Superconducting materials levitating into strong magnetic field probably stand for the first image to come to mind when mentioning superconductivity and magnetism. No wonder! In all likelihood, it is the effect that has the longest list of possible applications.

The superconductivity phenomenon involves cooling materials to critical temperatures, when their electrical resistance drops nearly to zero. It was first discovered almost a century ago, during an experiment which used mercury cooled to extremely low temperatures, in order to observe its behavior when an electrical current was being applied. The levitating effect, or the Meisser effect, involves deploying a superconductive material into a magnetic field. The interaction between the magnetic field and the material determines the induction of a series of rotating electric currents in the former, which, in turn, generates a second magnetic field.
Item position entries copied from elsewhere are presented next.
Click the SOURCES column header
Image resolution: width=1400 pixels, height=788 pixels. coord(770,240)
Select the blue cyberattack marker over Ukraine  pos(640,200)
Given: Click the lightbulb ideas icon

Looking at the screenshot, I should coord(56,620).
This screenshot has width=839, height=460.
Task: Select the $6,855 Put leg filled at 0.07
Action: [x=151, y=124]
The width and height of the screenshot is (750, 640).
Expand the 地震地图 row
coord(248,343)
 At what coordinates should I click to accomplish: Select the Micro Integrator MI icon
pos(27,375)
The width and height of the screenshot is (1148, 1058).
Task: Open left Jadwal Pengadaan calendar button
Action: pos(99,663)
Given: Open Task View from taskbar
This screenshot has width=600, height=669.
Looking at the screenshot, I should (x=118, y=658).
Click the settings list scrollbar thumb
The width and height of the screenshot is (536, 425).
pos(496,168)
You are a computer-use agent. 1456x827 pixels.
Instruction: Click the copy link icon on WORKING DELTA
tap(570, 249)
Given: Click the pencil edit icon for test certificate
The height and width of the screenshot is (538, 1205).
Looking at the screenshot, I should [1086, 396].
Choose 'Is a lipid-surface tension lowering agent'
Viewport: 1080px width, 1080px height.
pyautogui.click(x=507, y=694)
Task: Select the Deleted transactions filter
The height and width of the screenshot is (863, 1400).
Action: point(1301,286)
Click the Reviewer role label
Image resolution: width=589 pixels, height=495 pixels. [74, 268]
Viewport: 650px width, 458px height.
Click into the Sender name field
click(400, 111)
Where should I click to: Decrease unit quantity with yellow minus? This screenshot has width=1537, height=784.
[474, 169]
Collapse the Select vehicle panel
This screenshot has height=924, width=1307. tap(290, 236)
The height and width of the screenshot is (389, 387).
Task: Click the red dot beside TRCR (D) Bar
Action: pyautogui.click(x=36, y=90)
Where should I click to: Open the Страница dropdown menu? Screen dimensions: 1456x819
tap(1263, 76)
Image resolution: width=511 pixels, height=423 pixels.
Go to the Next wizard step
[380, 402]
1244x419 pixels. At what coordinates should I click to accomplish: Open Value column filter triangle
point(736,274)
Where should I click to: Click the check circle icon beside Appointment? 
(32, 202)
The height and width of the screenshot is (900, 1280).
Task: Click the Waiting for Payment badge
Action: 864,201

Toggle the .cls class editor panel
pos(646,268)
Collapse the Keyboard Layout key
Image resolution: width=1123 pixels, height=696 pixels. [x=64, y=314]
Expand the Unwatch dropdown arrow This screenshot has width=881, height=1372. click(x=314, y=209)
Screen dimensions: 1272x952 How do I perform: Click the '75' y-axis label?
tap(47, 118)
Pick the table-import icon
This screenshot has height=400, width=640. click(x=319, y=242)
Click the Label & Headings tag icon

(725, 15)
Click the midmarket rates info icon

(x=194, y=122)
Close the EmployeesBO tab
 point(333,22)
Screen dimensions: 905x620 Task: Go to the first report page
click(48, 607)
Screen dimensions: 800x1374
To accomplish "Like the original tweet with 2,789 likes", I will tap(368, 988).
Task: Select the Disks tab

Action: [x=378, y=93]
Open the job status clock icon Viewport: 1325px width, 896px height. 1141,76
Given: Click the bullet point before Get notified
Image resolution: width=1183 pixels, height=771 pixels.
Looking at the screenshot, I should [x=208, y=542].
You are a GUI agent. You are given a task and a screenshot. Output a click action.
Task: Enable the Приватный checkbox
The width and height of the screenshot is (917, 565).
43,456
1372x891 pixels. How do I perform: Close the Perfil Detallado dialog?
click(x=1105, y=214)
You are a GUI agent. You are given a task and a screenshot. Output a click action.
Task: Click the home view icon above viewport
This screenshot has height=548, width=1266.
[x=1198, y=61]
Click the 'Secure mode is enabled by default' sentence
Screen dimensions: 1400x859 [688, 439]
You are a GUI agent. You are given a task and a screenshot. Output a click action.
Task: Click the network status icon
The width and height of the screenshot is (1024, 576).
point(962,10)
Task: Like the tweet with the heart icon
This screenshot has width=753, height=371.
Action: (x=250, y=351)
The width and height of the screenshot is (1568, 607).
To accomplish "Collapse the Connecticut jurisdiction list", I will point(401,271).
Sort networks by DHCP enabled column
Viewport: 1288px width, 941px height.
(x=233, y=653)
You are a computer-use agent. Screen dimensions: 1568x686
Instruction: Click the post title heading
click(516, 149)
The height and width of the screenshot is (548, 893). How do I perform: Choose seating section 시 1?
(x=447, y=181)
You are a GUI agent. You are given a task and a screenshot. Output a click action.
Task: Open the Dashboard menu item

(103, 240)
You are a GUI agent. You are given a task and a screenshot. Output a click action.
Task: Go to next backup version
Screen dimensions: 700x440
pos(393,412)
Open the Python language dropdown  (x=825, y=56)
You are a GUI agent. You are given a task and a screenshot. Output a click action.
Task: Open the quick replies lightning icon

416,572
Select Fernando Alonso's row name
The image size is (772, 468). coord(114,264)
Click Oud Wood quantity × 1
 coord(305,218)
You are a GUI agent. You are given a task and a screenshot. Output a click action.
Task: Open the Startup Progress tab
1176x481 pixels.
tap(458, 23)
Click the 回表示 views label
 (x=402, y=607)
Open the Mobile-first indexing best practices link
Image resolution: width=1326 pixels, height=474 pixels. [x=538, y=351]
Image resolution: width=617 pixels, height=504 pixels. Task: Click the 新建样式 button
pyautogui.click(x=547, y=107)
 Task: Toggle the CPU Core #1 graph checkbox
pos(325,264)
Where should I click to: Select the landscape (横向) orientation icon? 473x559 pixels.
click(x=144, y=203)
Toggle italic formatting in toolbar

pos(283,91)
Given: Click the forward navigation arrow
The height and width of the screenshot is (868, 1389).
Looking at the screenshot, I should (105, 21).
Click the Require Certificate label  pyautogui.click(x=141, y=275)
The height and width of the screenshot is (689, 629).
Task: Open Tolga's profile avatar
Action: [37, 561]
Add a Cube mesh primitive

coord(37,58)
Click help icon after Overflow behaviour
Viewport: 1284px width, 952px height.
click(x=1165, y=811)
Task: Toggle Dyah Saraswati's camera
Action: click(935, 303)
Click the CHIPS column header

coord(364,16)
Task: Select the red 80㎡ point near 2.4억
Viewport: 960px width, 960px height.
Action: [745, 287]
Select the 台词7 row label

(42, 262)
The interactions between the two separate magnetic fields cause the superconducting object to levitate. The phenomenon was first described in a model by Alexei Abrikosov and Vitaly Ginsburg, who eventually were awarded the Nobel prize for physics in 2003. Their model shows that the magnetic field generates so-called 'vortices' in the superconducting material, which are confined in tubes of magnetic fluxes.

However, the phenomenon is restricted to a certain class of superconductors. Superconducting materials, as the alloys of CeCoIn5 with transition temperatures of only 2.3 Kelvin, do not share the same characteristics like the Abrikosov-Ginzburg-Landau model. The results were published as a consequence of a new experiment led by Morten Ring Eskildsen from the University of Notre Dame, which involved neutrons scattering techniques.

Although Eskildsen's experiment poses no technological applications due to the extremely low transition temperatures (2.3 Kelvin), he proved that the CeCoIn5 alloy behaves much in the same way as the ceramic materials which have high transition temperatures. Such materials require temperatures of only 140 Kelvin to become superconductors and may have future use for a broad range of applications as the electric power transmission, magnetically levitating vehicles or high speed communication.